**** RECORDS PROVIDED ****

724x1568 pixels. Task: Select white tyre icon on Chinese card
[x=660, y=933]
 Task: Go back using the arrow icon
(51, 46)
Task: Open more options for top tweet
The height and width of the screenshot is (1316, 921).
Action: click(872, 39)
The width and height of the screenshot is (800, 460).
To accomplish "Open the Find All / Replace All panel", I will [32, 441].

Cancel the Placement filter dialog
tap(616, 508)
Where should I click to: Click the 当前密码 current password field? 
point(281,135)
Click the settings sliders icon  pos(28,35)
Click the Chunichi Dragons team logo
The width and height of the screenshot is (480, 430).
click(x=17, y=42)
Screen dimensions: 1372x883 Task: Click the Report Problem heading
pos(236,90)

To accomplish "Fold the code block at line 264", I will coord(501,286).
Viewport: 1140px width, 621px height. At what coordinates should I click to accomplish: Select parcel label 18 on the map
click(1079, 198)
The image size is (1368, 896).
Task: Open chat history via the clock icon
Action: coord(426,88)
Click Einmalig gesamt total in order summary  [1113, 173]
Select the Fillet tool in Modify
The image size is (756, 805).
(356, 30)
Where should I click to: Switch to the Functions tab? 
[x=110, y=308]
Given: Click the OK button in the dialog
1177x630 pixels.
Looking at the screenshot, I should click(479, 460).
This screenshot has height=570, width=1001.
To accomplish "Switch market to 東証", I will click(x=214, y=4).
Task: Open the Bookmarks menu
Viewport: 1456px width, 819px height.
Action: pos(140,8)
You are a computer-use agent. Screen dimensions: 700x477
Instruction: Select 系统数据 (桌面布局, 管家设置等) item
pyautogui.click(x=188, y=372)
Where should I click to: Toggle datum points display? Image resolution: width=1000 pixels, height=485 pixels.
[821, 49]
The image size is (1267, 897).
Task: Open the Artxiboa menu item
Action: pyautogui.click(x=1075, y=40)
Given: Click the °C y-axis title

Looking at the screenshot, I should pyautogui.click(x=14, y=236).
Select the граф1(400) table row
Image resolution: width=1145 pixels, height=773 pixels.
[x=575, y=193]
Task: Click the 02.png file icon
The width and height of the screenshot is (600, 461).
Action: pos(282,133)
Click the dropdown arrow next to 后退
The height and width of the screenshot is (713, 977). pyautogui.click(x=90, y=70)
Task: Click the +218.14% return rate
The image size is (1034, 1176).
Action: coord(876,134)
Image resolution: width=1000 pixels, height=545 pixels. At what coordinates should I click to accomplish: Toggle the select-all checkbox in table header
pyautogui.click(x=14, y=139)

****

> **BRIEF**:
Quote the material from the line containing "Task: Click the 02.png file icon" through the line containing "Action: coord(876,134)", inclusive.

> **CORRECT OUTPUT**:
Task: Click the 02.png file icon
The width and height of the screenshot is (600, 461).
Action: pos(282,133)
Click the dropdown arrow next to 后退
The height and width of the screenshot is (713, 977). pyautogui.click(x=90, y=70)
Task: Click the +218.14% return rate
The image size is (1034, 1176).
Action: coord(876,134)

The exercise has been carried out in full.